O ministro do Supremo Tribunal Federal Marco Aurélio Mello enquadrou a presidente da Corte, a ministra Cármen Lúcia, sobre a definição do  entendimento de que um réu deva iniciar o cumprimento de pena após a condenação em segunda instância. Em resposta à uma declaração da presidente do Supremo, o ministro pediu nesta terça-feira, 5, à Cármen Lúcia que inclua na pauta das duas ações nas quais o STF firmou em outubro de 2016 o entendimento sobre a prisão de condenados em segunda instância.

Defensor da revisão do entendimento, Marco Aurélio, ao liberar as ações para julgamento, ajuda a colocar pressão na presidente do STF, que tem a prerrogativa de definir a pauta.

“A bola está nos pés dela. Ela pode chutar ou não a gol”, disse Marco Aurélio Mello ao Estado, ressaltando que irá votar pela não execução da pena antes do trânsito em julgado (quando não cabem mais recursos). No ano passado,  Marco Aurélio Mello  votou para derrubar a decisão da Corte que autorizou prisões de condenados na segunda instância da Justiça antes do fim de todos os recursos.

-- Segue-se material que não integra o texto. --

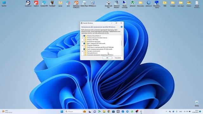The height and width of the screenshot is (114, 203).
Task: Expand the MultiPoint connector node
Action: pyautogui.click(x=82, y=46)
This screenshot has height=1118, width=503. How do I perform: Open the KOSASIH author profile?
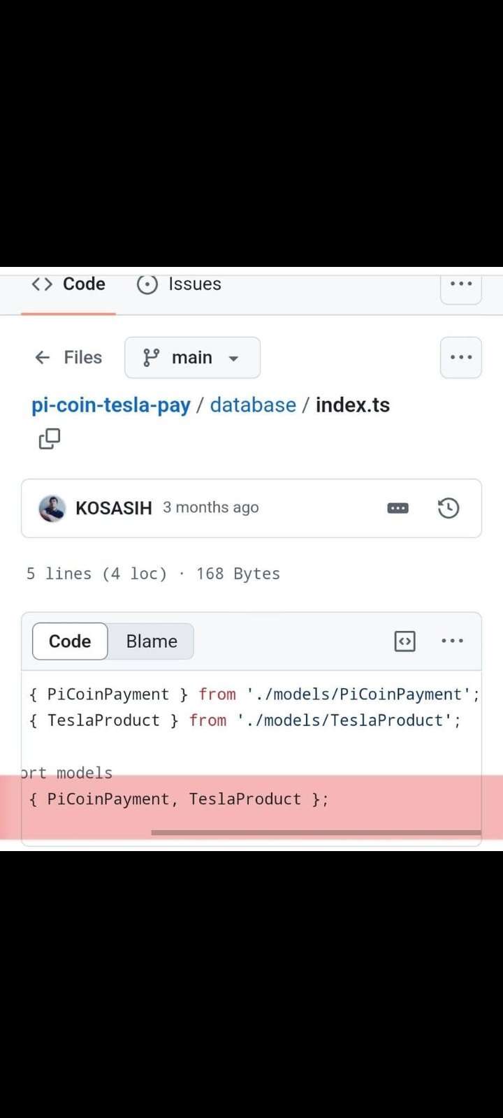[x=113, y=509]
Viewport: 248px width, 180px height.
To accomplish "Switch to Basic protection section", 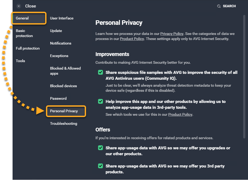I will point(24,33).
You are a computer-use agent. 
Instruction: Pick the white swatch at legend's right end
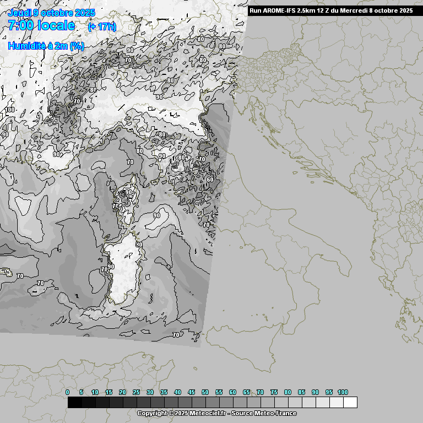pos(350,403)
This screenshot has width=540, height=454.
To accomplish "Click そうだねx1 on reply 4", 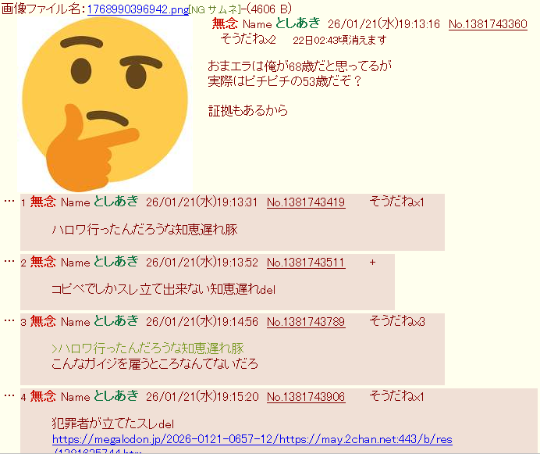I will coord(396,396).
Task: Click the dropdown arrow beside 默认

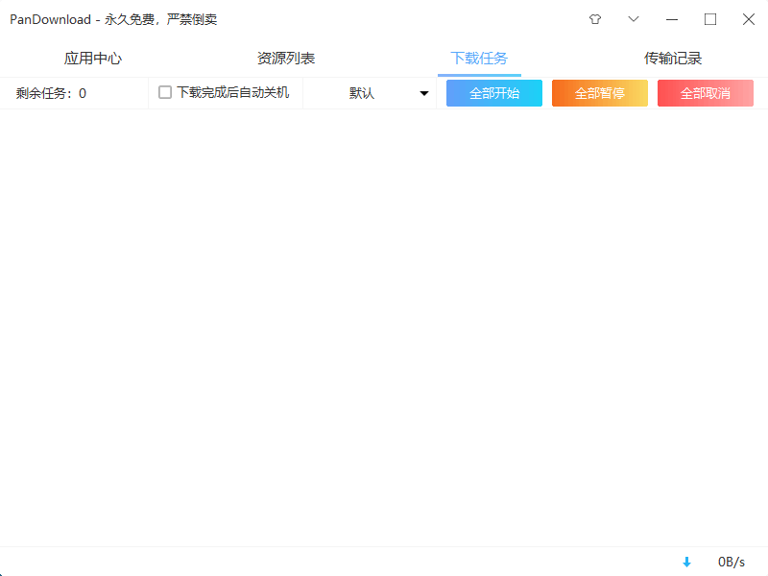Action: [423, 93]
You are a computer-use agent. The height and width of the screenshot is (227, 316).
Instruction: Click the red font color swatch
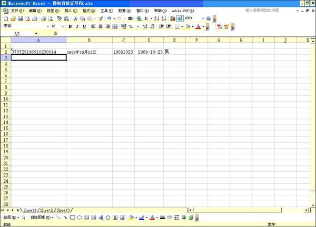click(198, 26)
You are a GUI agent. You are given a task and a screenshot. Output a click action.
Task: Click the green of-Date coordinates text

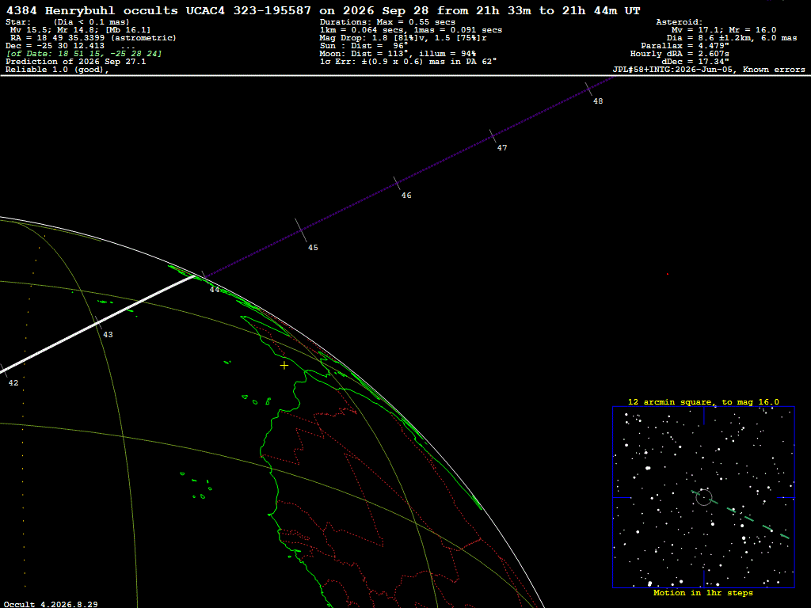click(x=84, y=54)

Contrariando os anseios da sociedade, há uma forte tendência no Supremo de tentar modificar o entendimento quando esse julgamento vier a ocorrer. Após a votação por 6 a 5, o ministro Gilmar Mendes — que formou a corrente vencedora — já anunciou ter mudado de opinião.

Antevendo uma reversão deste entendimento, a própria Cármen Lúcia já havia afirmado que uma mudança na jurisprudência do Supremo não colocaria em risco as investigações da Operação Lava Jato, mas reconheceu que uma mudança pode significar um retrocesso para a Justiça do país:

“As investigações, não. Poderia colocar em risco, talvez, a execução de penas que sejam dadas. Mas a finalização, não. E aí o que se tem de fazer é cada vez mais o Poder Judiciário dar respostas definitivas mais rápidas, que é o grande desafio do Judiciário, transformar-se para prestar em razoável duração a jurisdição que é pedida”, disse a ministra em entrevista ao Estadão.